ATLANTA, Dec. 5, 2017 — Emory University has removed language from its policies that chilled free expression on campus, earning it the highest, “green light” rating for free speech on campus from the Foundation for Individual Rights in Education.
After working to ensure that the policies across all of its departments reflect the university’s commitment to free speech, Emory has become the first green light institution in the state of Georgia — and just the 37th institution nationwide to earn FIRE’s most favorable rating.
“We are excited to welcome Emory to the ranks of green light institutions,” said FIRE Executive Director Robert Shibley. “As one of only 37 schools in the country to earn a green light rating from FIRE, Emory is now positioned to become a national leader in protecting free speech on campus.”
To earn its green light rating, Emory revised its undergraduate conduct code, as well as policies governing campus bias incidents and the use of information technology resources. FIRE worked on the changes with Alexander “Sasha” Volokh, chair of Emory’s Open Expression Committee and a professor at Emory University School of Law.

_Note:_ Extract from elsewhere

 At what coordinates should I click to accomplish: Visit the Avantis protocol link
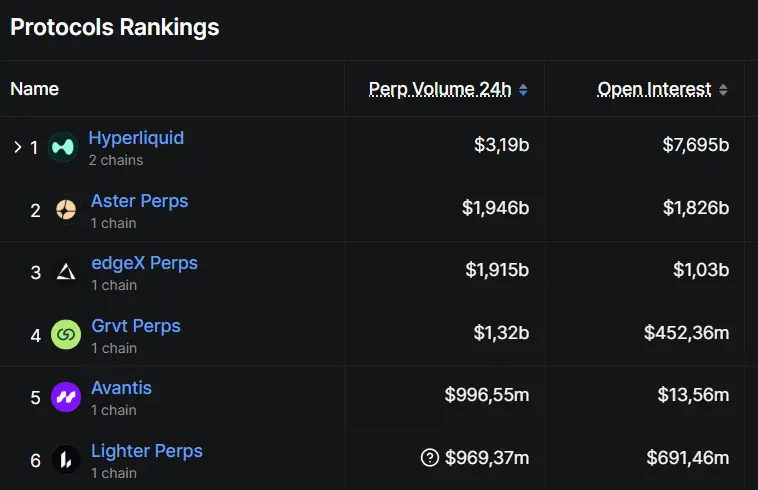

“Once these policies were brought to our attention, everyone basically agreed that it was a matter of mistaken or outdated language that did not reflect the values of Emory’s Open Expression Policy,” Volokh said. “The credit really belongs to Emory’s administrators, from President Claire Sterk on down, who strongly support open expression on campus — as well as to the University Senate that adopted the Open Expression Policy five years ago.”
“It was a pleasure to work with Emory on these revisions,” said FIRE Vice President of Policy Research Samantha Harris. “We hope other institutions both in Georgia and across the country will follow Emory’s lead and adopt policies that fully protect students’ free speech rights.”
The Foundation for Individual Rights in Education (FIRE) is a nonpartisan, nonprofit student rights organization dedicated to defending liberty, freedom of speech, due process, academic freedom, legal equality, and freedom of conscience on America’s college campuses.